サクラやウメを枯死 外来カミキリが奈良で急増

クビアカツヤカミキリがフラスを輩出しながら食い荒らしたサクラ。こうした被害木は根本から伐採する必要がある(県提供)
クビアカツヤカミキリがフラスを輩出しながら食い荒らしたサクラ。こうした被害木は根本から伐採する必要がある(県提供)

サクラ、ウメ、モモなどバラ科の樹木の内部を食い荒し、枯死(こし)に至らせる特定外来生物「クビアカツヤカミキリ」の被害報告が奈良県内で急増している。吉野山のサクラの被害も懸念され、県はクビアカツヤカミキリ防除講習会を3月2日、県文化会館(奈良市登大路町)で開く。

クビアカツヤカミキリの本来の生息域は中国、モンゴル、極東ロシア、朝鮮半島などのアジア。体長は2・5~4センチで触覚が長く(オスは体長の約2倍、メスは体長と同程度)、光沢のある黒い体に首のように見える赤い胸が特徴。

バラ科の樹木を枯死させる特定外来生物のクビアカツヤカミキリ。県内でも被害が急増している(県提供)
バラ科の樹木を枯死させる特定外来生物のクビアカツヤカミキリ。県内でも被害が急増している(県提供)

国内では平成24年に愛知県で最初に確認され、県内では令和元年6月に広陵町で最初に成虫が見つかった。県内の成虫と被害木の報告は、令和元年は4件、2年は約20件、昨年は約60件と急増中だ。香芝、葛城、御所の3市周辺を中心に、6~9月に集中的に見つかっている。

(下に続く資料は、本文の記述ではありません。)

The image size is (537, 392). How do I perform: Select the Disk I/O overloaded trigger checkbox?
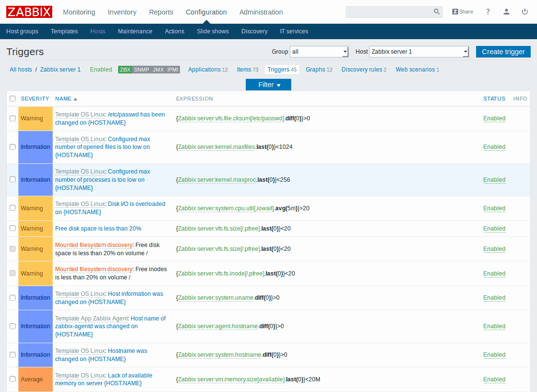13,208

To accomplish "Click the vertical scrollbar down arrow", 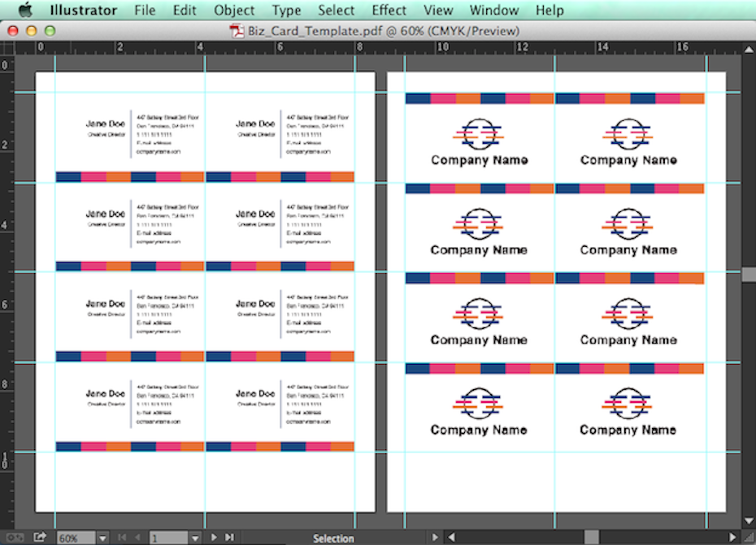I will tap(749, 521).
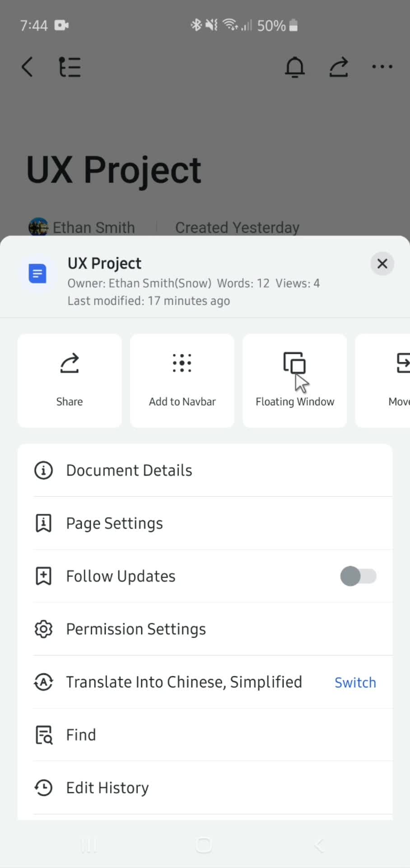Open Find in document
410x868 pixels.
(205, 735)
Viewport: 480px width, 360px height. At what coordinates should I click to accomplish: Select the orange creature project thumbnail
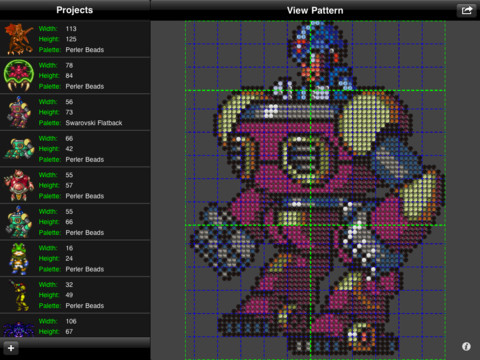[x=19, y=39]
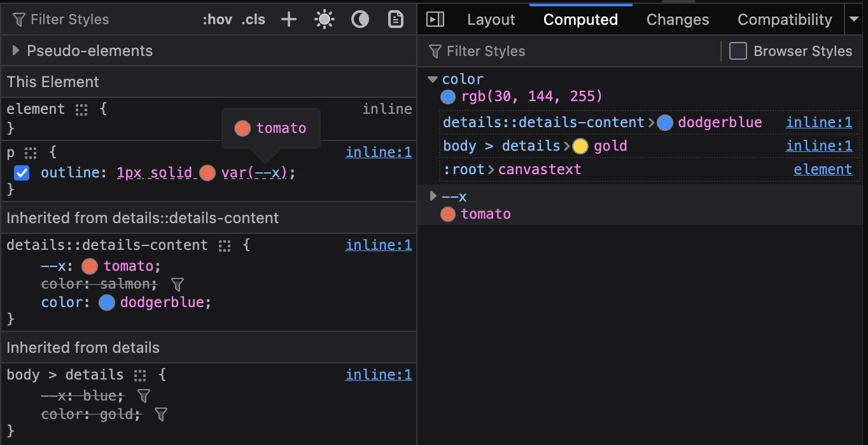
Task: Click selector highlighter icon for p rule
Action: click(x=31, y=153)
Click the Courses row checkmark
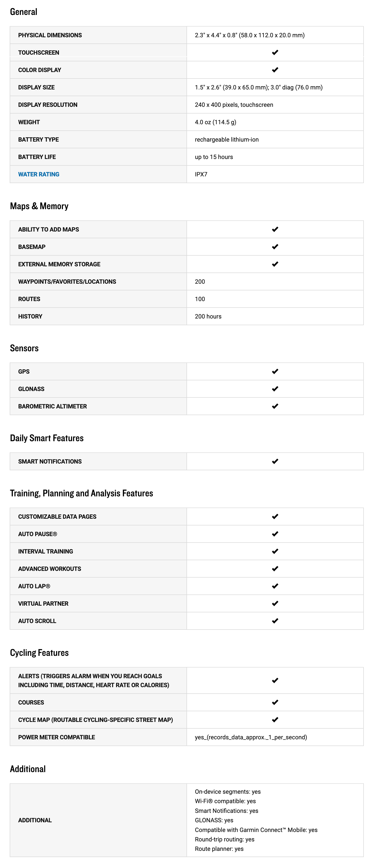The width and height of the screenshot is (371, 868). tap(275, 702)
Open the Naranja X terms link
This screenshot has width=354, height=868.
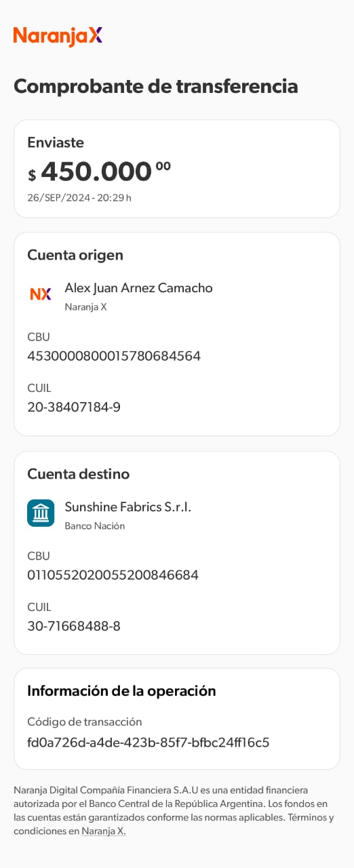coord(104,831)
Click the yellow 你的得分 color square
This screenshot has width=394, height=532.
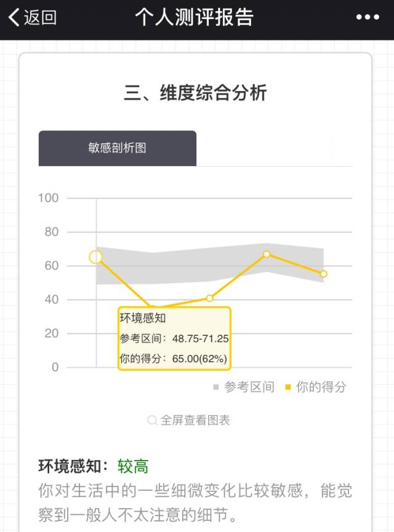(287, 387)
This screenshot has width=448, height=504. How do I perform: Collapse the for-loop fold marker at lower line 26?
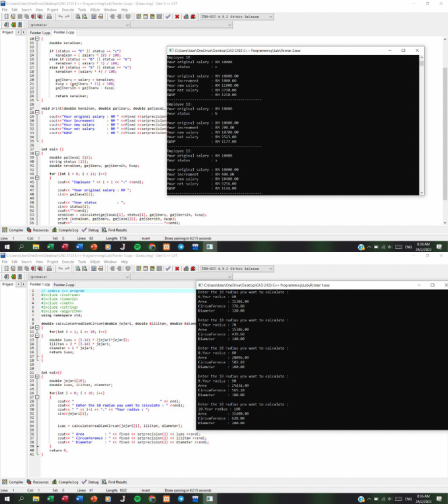click(38, 397)
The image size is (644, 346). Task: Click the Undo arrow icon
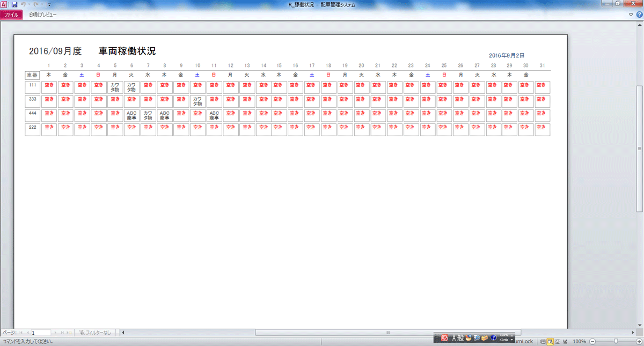point(23,4)
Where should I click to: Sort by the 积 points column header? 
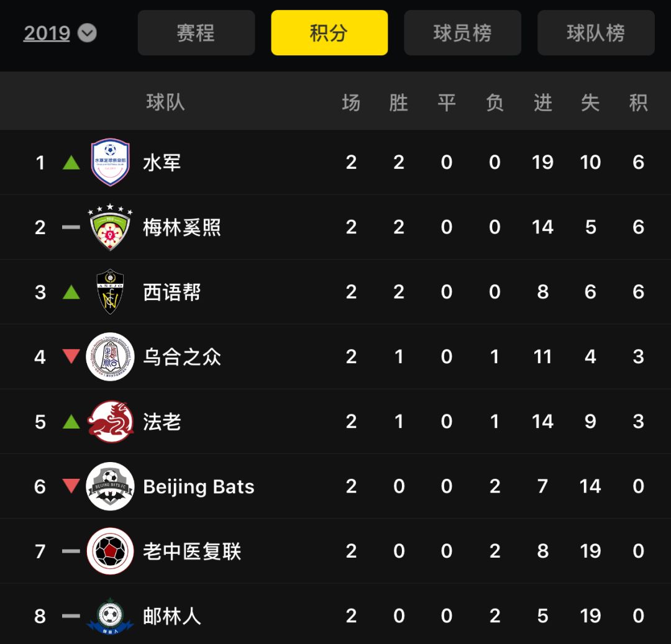[x=638, y=102]
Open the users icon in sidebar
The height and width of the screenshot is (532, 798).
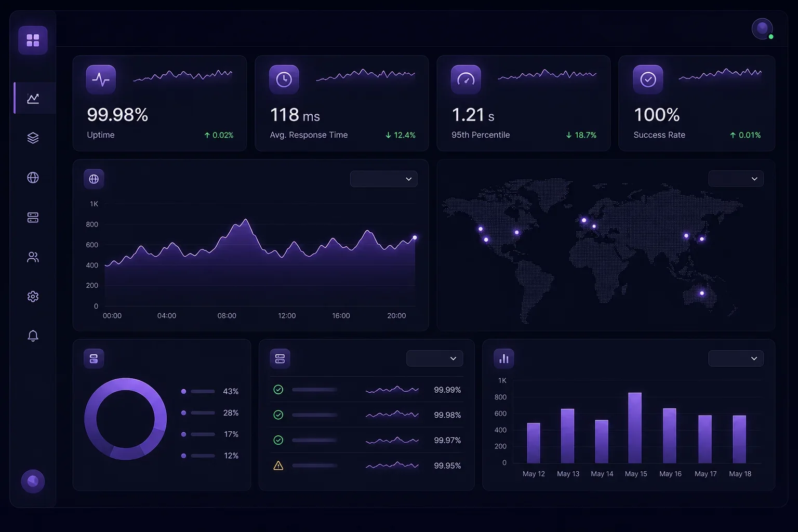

樹木の幹や樹皮の割れ目に産卵し、孵化(ふか)した幼虫が寄生して糞と木くずが混ざった「フラス」を大量に排出しながら内部を食い荒らし、1~3年かけて成虫化してからはい出す。成虫は春から夏にかけて飛び回り卵を産み付ける。

繁殖力が強く、メス1匹が日本の在来カミキリ類の10倍ともされる約千個の卵を産む。天敵の生物が見当たらず、使える農薬も少ないため、被害が一気に拡大する恐れがある。被害木から虫だけを取り除くのは困難なため、根元から切ってその場で燻蒸(くんじょう)処理する必要があるという。

県景観・自然環境課の担当者は「県外では廃園を余儀なくされた農園もある。県内でも今年あたりに爆発的に増える恐れがあり、吉野のサクラや果樹園などの被害が懸念される」と危機感を強めている。

防除講習会では県内での被害状況などを報告し、大阪府立環境農林水産総合研究所の山本優一副主査が生態と防除対策を解説する。午後2~4時で入場無料。県の申し込み専用サイトかファクスでの申し込みが必要(21日必着)。問い合わせは同課(0742・27・8757)。